Why are we conflating differing technologies, all with their own proper names into one umbrella term? This deteriorates the standard's credibility and utility and seems to make discussions around these technologies even more confusing.
(Better examined on this blog post on Adactio)
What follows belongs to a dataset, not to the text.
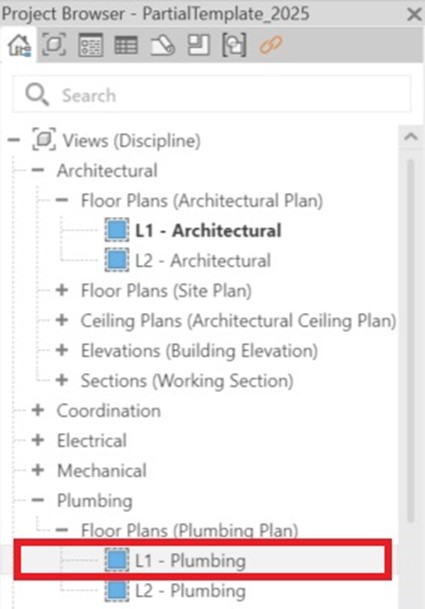425x609 pixels.
Task: Click the orange Revit Links chain icon
Action: [270, 45]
-By positioning this as a commercial brand, this devalues the positioning of HTML5 as a technical standard, by taking focus away from the technical aspects. This has the effect of equivocating HTML5 as just one of many web content technologies, like Flash, Silverlight, etc., making it seem more like HTML5 is a competitor. Of course it competing as such but HTML's clear advantage has always been that it was the unquestioned technical standard of the internet, unencumbered by commercial interests, only accountable to supporting open and accessible content development. that's HTML's brand. (Or it should be).
posted by artificialard at 1:35 PM on January 18, 2011


-webkit-snark:100%;
-moz-snark:100%;
snark:100%;
posted by stavrosthewonderchicken at 1:36 PM on January 18, 2011 [6 favorites]


it was the unquestioned technical standard of the internet, unencumbered by commercial interests, only accountable to supporting open and accessible content development

Don't forget the unicorn.

(nah, I understand what you're saying, but obviously this isn't and never was going to happen)
posted by wildcrdj at 1:37 PM on January 18, 2011


Definitely Minecrafty.
posted by crapmatic at 1:37 PM on January 18, 2011


MeTa
posted by zarq at 1:39 PM on January 18, 2011


Old. I'm already using HTML 6.
posted by chasing at 1:43 PM on January 18, 2011


Kid Tested! Mother Approved!
posted by katillathehun at 1:44 PM on January 18, 2011


Definitely Minecrafty.

No this is Minecrafty
posted by The Whelk at 1:46 PM on January 18, 2011 [1 favorite]


What do I think? Why, was I consulted?
posted by Eideteker at 1:46 PM on January 18, 2011 [1 favorite]


Ooooh, stickers!
posted by Doofus Magoo at 1:47 PM on January 18, 2011 [1 favorite]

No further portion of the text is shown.